Les scientifiques de l’Institut Max Planck pour la science de la lumière (MPL) et du Max-Planck-Zentrum für Physik und Medizin (MPZPM) à Erlangen présentent un grand pas en avant dans la caractérisation des nanoparticules. Ils ont utilisé une méthode de microscopie spéciale basée sur l’interférométrie pour surpasser les instruments existants. Une application possible de cette technique peut être l’identification de maladies.
Les nanoparticules sont partout. Ils se trouvent dans notre corps sous forme d’agrégats de protéines, de vésicules lipidiques ou de virus. Ils se retrouvent dans notre eau potable sous forme d’impuretés. Ils sont dans l’air que nous respirons en tant que polluants. Dans le même temps, de nombreux médicaments sont basés sur la délivrance de nanoparticules, y compris les vaccins qui nous ont récemment été administrés. En lien avec les pandémies, les tests rapides utilisés pour la détection du SRAS-Cov-2 sont également basés sur des nanoparticules. La ligne rouge, que nous surveillons au jour le jour, contient des myriades de nanoparticules d’or recouvertes d’anticorps contre les protéines qui signalent l’infection.
Techniquement, on appelle quelque chose une nanoparticule lorsque sa taille (diamètre) est inférieure à un micromètre. Les objets de l’ordre d’un micromètre peuvent toujours être mesurés dans un microscope normal, mais les particules beaucoup plus petites, disons inférieures à 0,2 micromètre, deviennent extrêmement difficiles à mesurer ou à caractériser. Fait intéressant, il s’agit également de la plage de taille des virus, qui peut devenir aussi petite que 0,02 micromètre.

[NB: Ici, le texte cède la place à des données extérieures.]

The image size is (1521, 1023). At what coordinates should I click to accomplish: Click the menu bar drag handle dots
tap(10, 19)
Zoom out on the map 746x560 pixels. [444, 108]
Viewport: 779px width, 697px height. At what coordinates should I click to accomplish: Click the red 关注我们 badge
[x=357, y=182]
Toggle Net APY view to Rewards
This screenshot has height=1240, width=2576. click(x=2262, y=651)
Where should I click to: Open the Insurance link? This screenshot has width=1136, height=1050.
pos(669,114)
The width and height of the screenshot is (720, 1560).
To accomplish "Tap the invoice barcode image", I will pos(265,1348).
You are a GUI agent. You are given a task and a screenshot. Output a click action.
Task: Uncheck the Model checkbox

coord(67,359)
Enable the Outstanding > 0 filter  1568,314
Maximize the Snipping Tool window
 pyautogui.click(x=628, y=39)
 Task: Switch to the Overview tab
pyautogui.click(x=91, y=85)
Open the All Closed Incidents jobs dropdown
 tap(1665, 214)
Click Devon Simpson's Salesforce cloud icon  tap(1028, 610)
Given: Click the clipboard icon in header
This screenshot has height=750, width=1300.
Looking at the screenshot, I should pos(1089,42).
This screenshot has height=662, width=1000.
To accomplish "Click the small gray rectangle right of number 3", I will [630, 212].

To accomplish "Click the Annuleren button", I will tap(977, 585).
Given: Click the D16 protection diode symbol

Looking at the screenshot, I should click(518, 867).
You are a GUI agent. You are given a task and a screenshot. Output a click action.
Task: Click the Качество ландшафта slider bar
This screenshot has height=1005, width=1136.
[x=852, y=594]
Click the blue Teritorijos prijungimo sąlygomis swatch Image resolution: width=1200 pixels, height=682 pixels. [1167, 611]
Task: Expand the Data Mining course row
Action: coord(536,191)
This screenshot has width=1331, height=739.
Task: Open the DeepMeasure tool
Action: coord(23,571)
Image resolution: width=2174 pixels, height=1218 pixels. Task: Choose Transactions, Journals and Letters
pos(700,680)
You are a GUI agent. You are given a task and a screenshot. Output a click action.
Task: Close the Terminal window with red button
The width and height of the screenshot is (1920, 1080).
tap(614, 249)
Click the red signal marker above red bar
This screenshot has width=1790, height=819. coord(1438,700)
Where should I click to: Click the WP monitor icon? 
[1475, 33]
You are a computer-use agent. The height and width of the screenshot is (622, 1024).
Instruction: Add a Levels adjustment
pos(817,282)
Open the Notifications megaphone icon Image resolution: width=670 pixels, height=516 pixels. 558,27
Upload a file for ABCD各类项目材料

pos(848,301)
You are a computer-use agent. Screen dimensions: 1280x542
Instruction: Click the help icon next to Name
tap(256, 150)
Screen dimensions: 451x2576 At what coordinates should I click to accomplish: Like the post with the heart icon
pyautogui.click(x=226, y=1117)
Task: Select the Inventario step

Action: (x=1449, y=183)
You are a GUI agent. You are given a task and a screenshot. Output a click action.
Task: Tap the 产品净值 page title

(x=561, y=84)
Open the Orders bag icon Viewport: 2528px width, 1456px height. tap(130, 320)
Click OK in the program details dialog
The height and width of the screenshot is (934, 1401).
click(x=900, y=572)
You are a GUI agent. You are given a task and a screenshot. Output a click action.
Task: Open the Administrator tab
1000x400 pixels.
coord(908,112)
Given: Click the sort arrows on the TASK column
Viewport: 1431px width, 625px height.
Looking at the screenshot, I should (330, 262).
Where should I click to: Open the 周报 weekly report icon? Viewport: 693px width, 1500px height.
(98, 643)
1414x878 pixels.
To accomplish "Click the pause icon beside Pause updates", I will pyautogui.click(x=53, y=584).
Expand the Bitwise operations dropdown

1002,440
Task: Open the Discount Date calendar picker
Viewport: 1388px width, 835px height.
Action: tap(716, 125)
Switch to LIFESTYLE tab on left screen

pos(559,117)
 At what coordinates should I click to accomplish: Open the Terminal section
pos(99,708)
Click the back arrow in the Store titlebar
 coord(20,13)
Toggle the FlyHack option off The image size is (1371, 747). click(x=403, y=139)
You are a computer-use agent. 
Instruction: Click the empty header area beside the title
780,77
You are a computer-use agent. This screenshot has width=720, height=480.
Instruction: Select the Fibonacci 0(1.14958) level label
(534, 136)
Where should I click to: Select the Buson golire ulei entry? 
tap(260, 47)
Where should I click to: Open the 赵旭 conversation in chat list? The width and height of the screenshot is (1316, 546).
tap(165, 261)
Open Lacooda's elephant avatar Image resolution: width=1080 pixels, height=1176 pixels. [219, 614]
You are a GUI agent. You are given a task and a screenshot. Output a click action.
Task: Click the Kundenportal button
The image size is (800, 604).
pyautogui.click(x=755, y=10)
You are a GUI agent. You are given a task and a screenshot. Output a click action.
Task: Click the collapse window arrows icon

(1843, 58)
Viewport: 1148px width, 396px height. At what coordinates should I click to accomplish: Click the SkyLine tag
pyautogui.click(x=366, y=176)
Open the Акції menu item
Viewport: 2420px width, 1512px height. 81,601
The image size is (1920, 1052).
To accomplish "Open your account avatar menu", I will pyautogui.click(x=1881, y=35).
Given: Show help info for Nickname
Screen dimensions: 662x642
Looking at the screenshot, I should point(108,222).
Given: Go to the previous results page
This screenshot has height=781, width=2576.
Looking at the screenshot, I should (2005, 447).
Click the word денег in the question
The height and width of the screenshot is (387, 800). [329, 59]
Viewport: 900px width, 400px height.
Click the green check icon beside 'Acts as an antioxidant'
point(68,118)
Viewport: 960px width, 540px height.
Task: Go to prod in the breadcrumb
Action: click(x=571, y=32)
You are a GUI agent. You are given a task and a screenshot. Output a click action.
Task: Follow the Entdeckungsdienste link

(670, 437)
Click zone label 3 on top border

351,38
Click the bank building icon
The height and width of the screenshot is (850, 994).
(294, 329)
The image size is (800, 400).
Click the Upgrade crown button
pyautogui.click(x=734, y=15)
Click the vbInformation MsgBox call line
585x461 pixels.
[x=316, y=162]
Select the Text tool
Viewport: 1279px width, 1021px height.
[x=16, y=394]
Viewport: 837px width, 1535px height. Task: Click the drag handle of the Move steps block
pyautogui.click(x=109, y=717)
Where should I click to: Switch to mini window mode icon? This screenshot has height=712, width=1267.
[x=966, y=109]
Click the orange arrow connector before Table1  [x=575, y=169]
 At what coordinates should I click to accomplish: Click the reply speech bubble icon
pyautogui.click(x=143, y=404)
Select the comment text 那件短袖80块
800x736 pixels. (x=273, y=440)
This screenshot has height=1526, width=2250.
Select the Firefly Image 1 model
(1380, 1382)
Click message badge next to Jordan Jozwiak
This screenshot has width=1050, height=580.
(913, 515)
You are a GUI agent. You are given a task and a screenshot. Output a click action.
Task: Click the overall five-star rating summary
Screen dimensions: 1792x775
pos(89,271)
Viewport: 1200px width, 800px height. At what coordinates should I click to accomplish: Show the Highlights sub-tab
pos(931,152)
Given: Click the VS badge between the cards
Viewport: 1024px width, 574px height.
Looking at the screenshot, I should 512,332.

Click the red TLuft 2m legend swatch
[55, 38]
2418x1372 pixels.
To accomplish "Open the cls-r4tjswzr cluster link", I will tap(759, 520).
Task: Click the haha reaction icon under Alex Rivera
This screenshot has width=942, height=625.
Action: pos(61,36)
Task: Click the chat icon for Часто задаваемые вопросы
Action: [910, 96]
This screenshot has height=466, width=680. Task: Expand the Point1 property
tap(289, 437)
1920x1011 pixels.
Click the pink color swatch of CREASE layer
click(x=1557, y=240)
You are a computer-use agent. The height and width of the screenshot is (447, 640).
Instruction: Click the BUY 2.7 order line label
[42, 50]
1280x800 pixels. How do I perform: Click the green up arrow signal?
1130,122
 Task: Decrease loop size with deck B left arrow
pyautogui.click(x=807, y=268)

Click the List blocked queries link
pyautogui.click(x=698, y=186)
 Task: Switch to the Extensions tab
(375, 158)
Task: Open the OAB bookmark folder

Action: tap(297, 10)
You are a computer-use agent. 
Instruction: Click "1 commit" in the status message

Au fil des ans, les scientifiques et les ingénieurs ont mis au point un certain nombre d’instruments pour caractériser les nanoparticules. Idéalement, on veut mesurer leur concentration, évaluer leur taille et leur répartition granulométrique, et déterminer leur substance. Un exemple haut de gamme est un microscope électronique. Mais cette technologie présente de nombreuses lacunes. C’est très volumineux et coûteux, et les études prennent trop de temps car les échantillons doivent être soigneusement préparés et mis sous vide. Et même alors, il reste difficile de déterminer la substance des particules que l’on voit au microscope électronique.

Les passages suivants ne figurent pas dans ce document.